[What this task involves]: Copy everything in the records from the line containing "Task: Delete Sedan_02_Trunk" down to the end of the records, and leave the pictures out of your answer.

[Available records]:
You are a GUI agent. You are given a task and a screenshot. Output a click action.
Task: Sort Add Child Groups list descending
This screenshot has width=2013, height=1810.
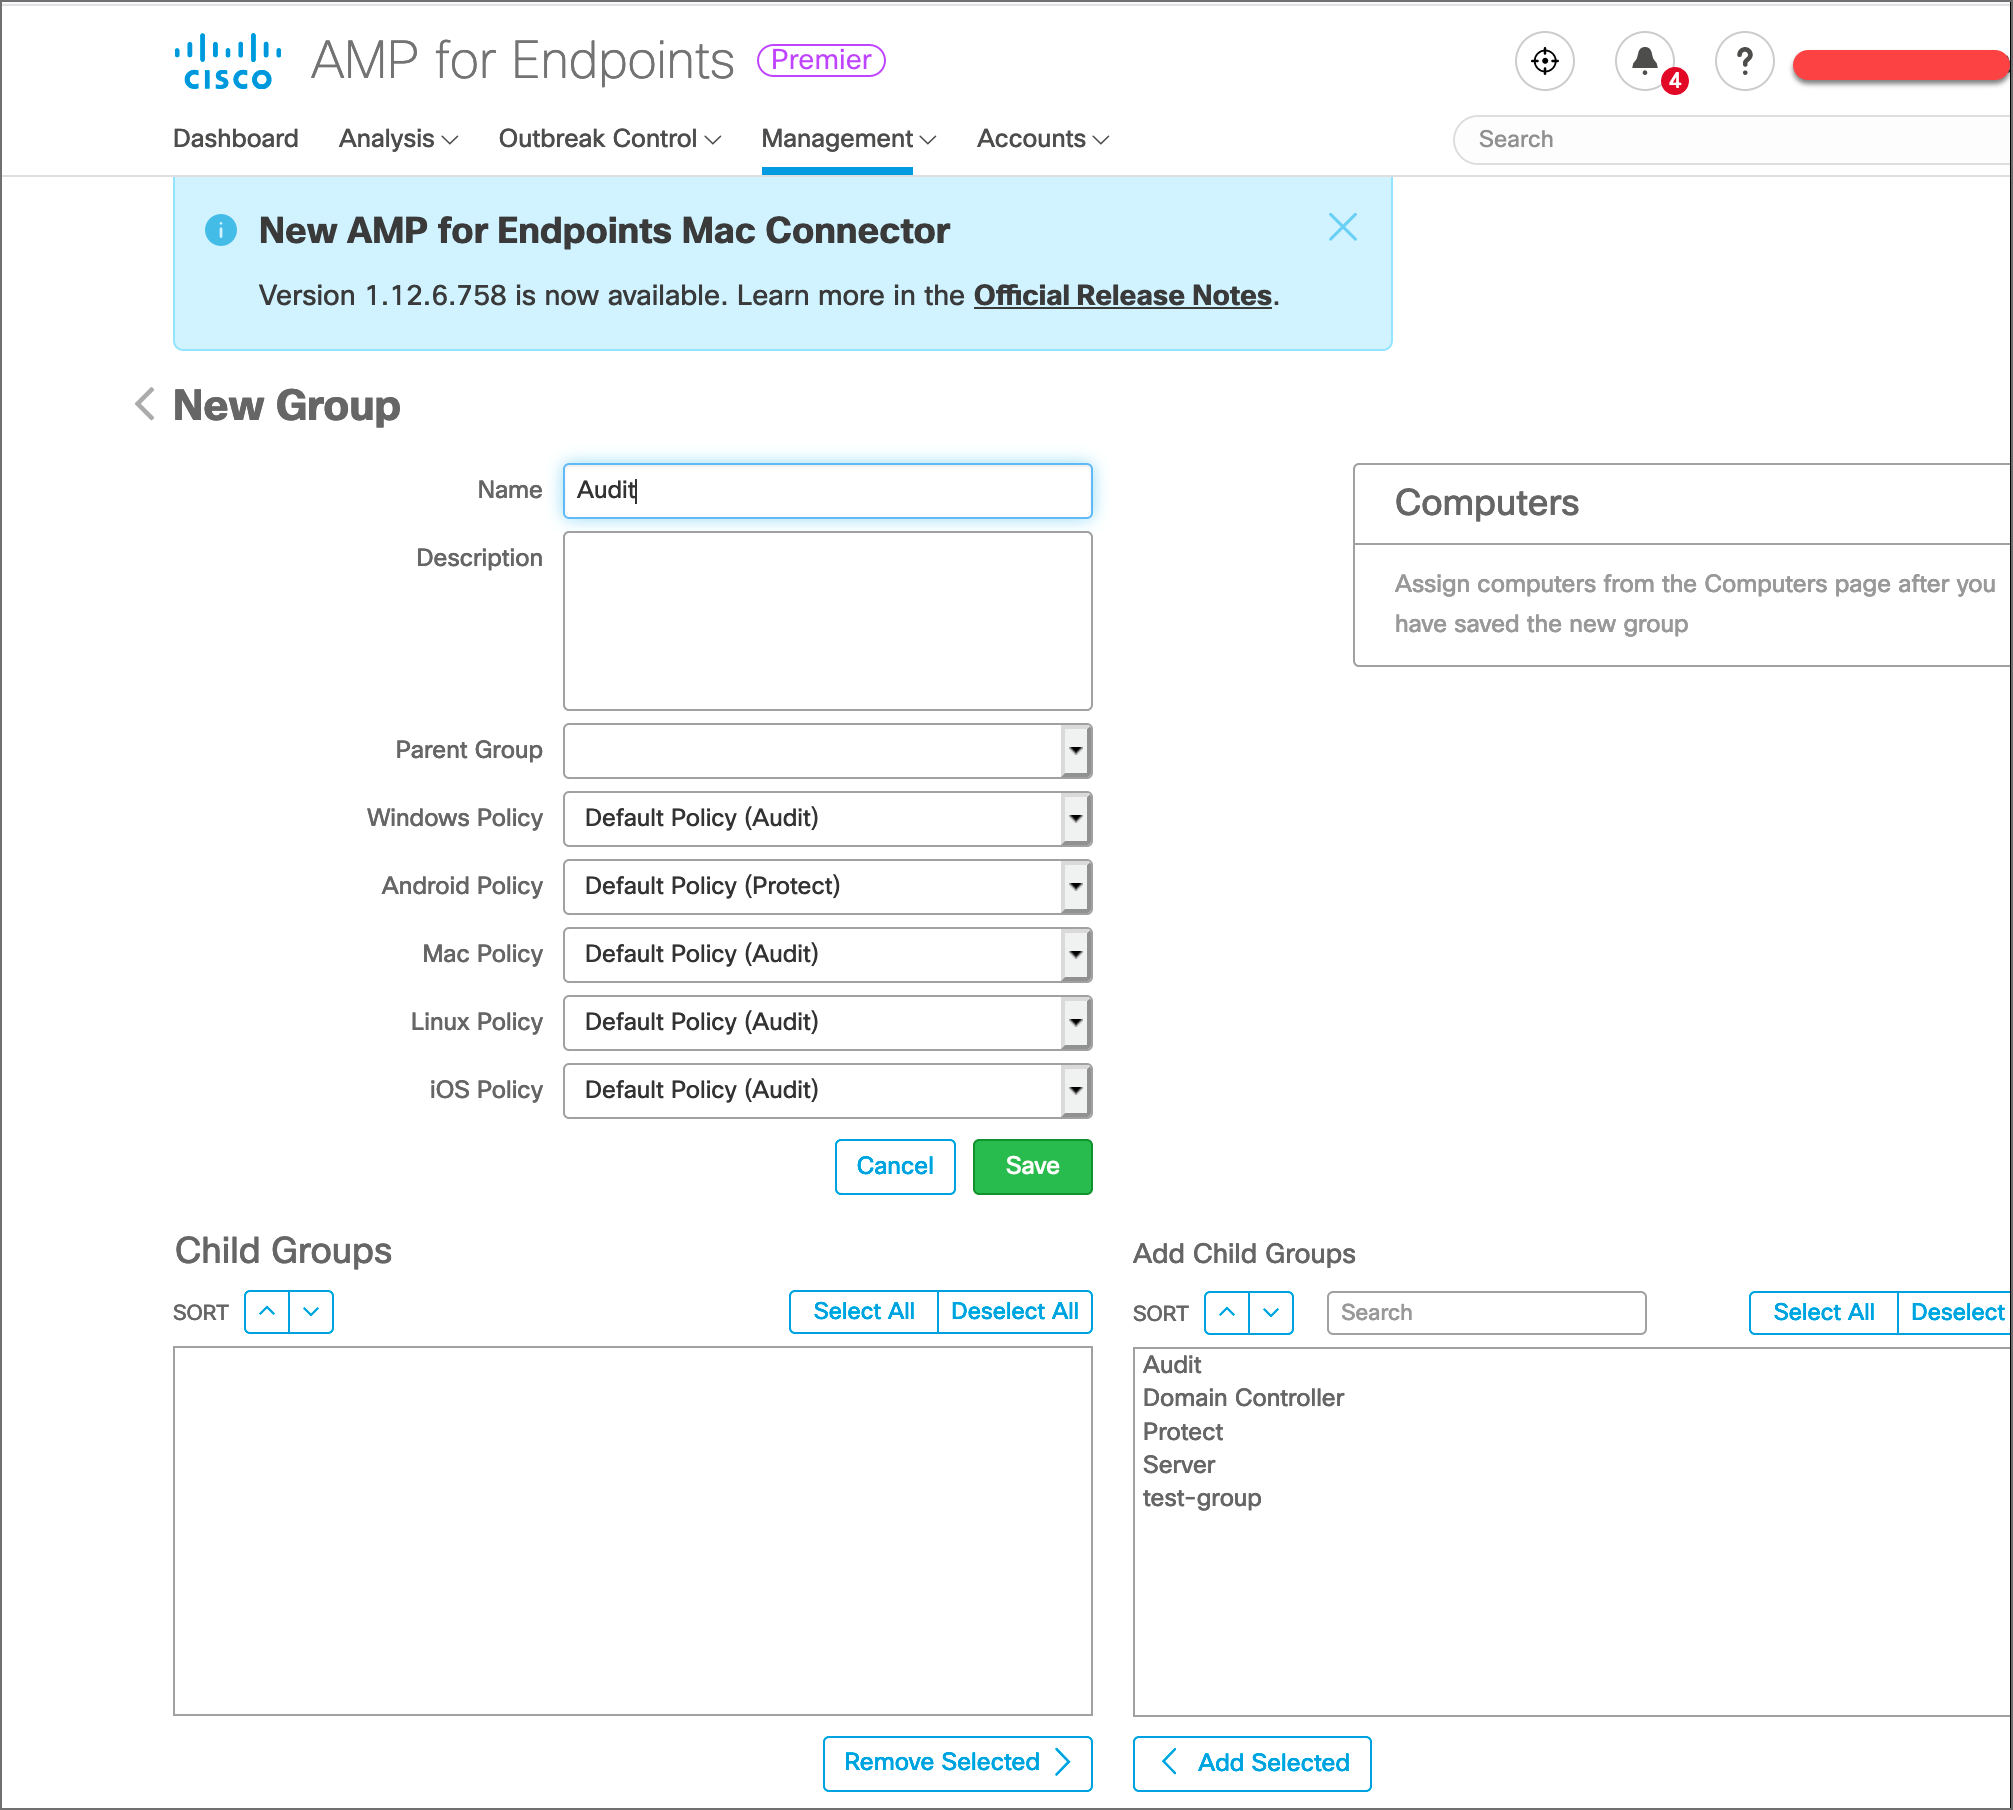pyautogui.click(x=1271, y=1313)
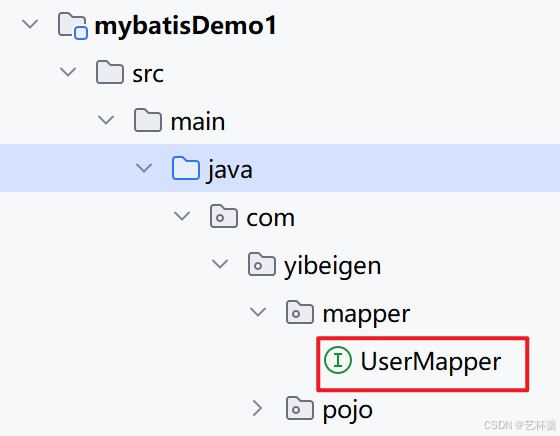Collapse the mapper package chevron
560x436 pixels.
coord(258,312)
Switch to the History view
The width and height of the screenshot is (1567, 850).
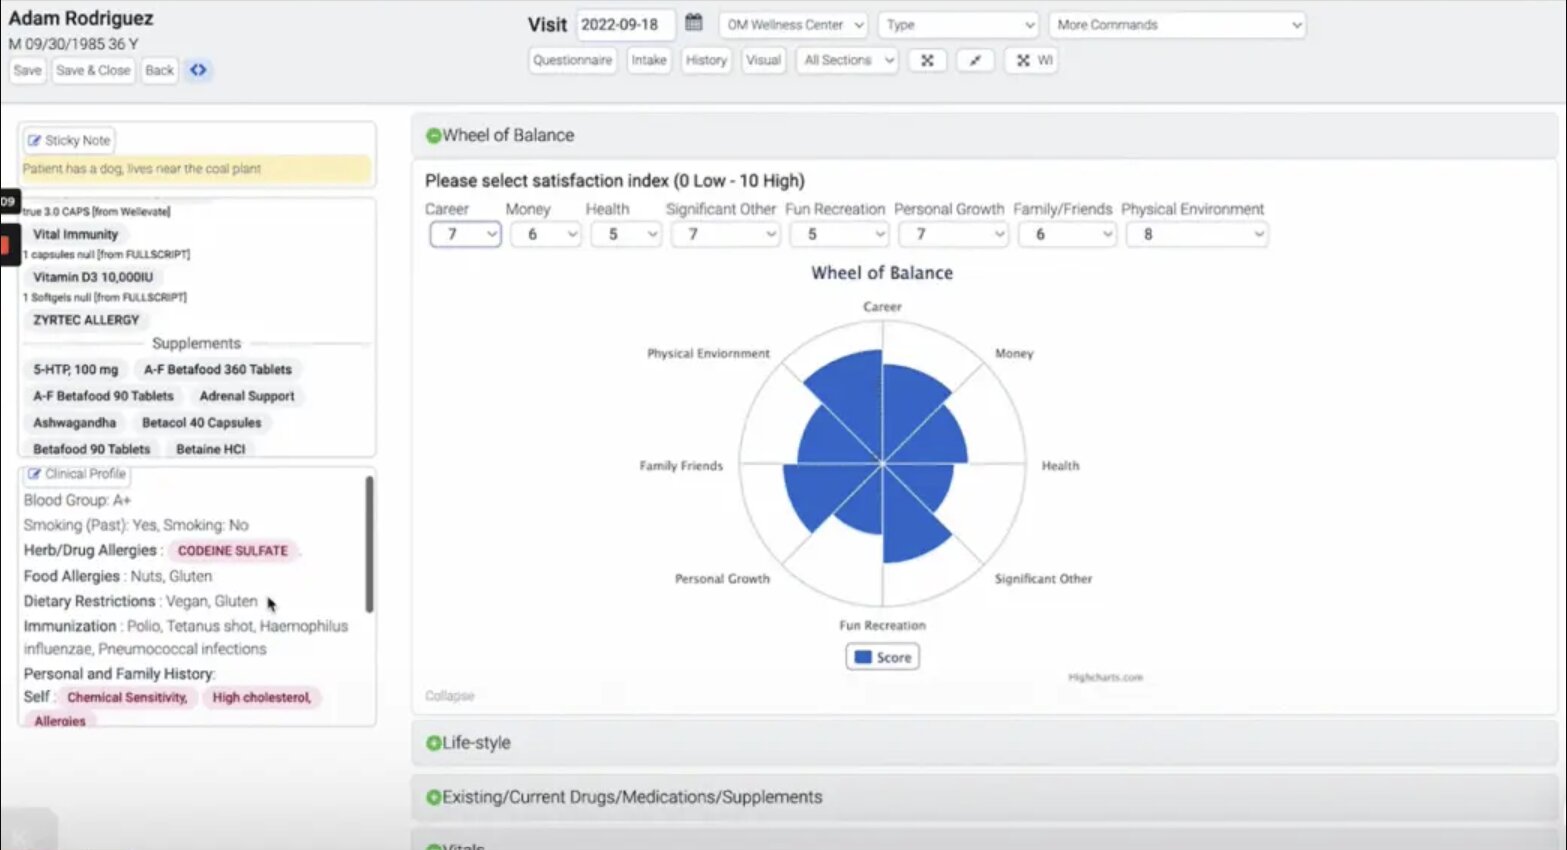[706, 60]
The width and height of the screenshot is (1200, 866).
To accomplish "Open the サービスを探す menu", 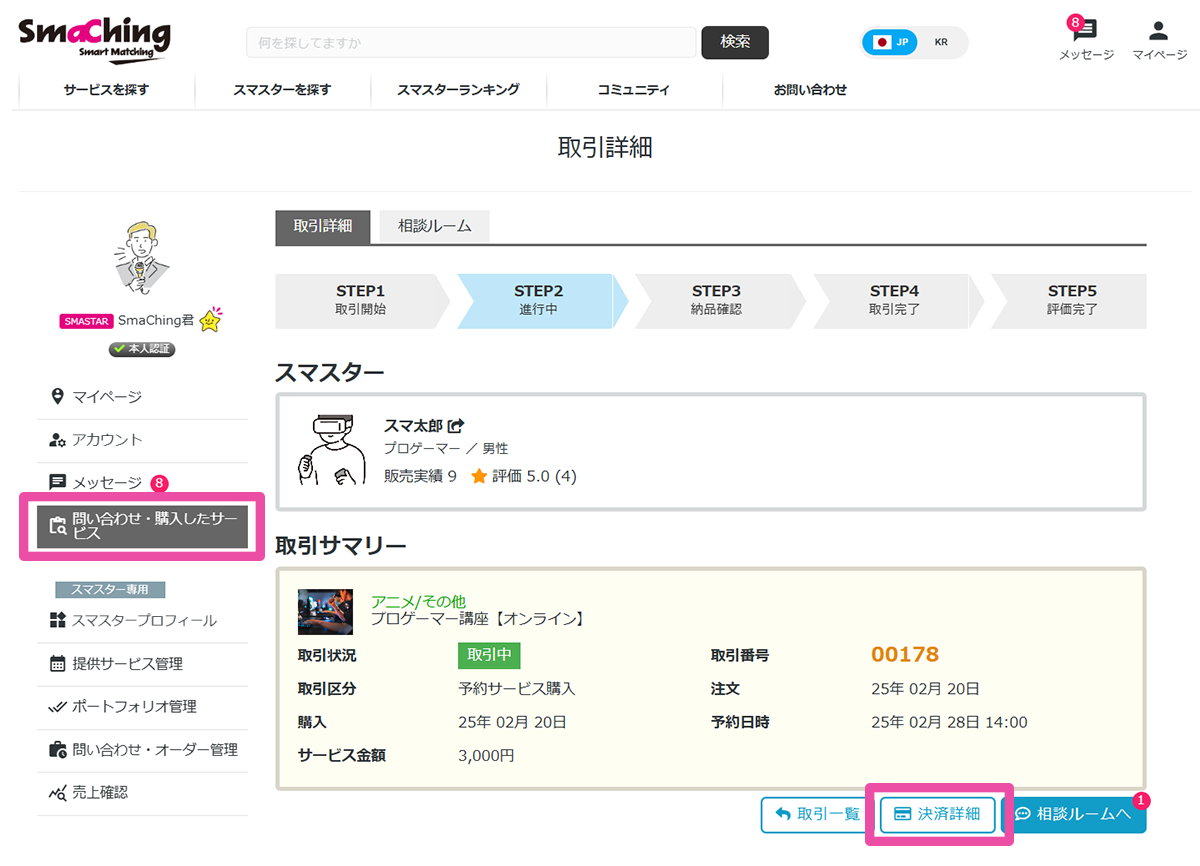I will click(x=106, y=90).
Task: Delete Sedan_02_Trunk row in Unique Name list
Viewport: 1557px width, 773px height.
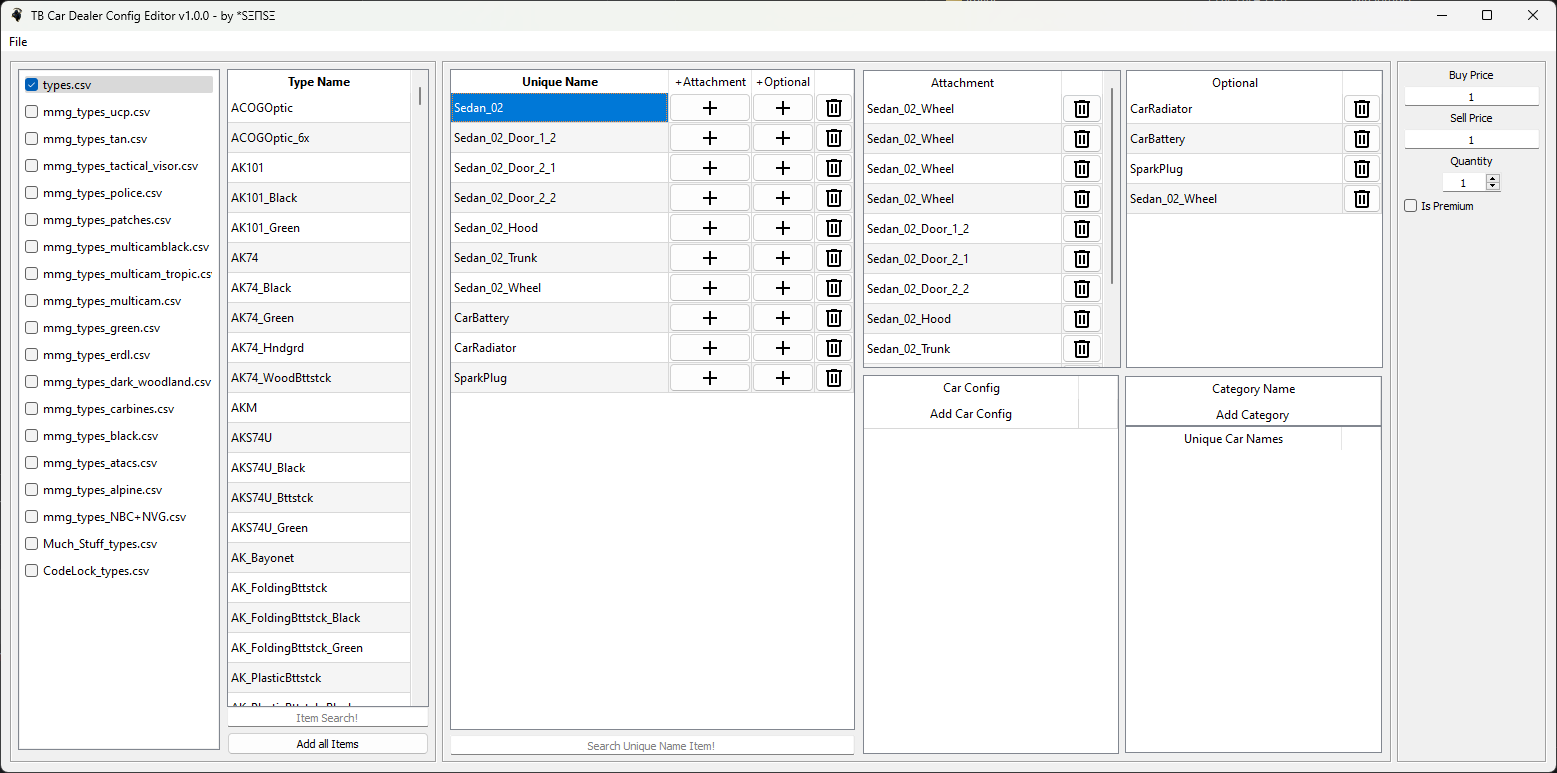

[Task result]:
Task: Delete Sedan_02_Trunk row in Unique Name list
Viewport: 1557px width, 773px height.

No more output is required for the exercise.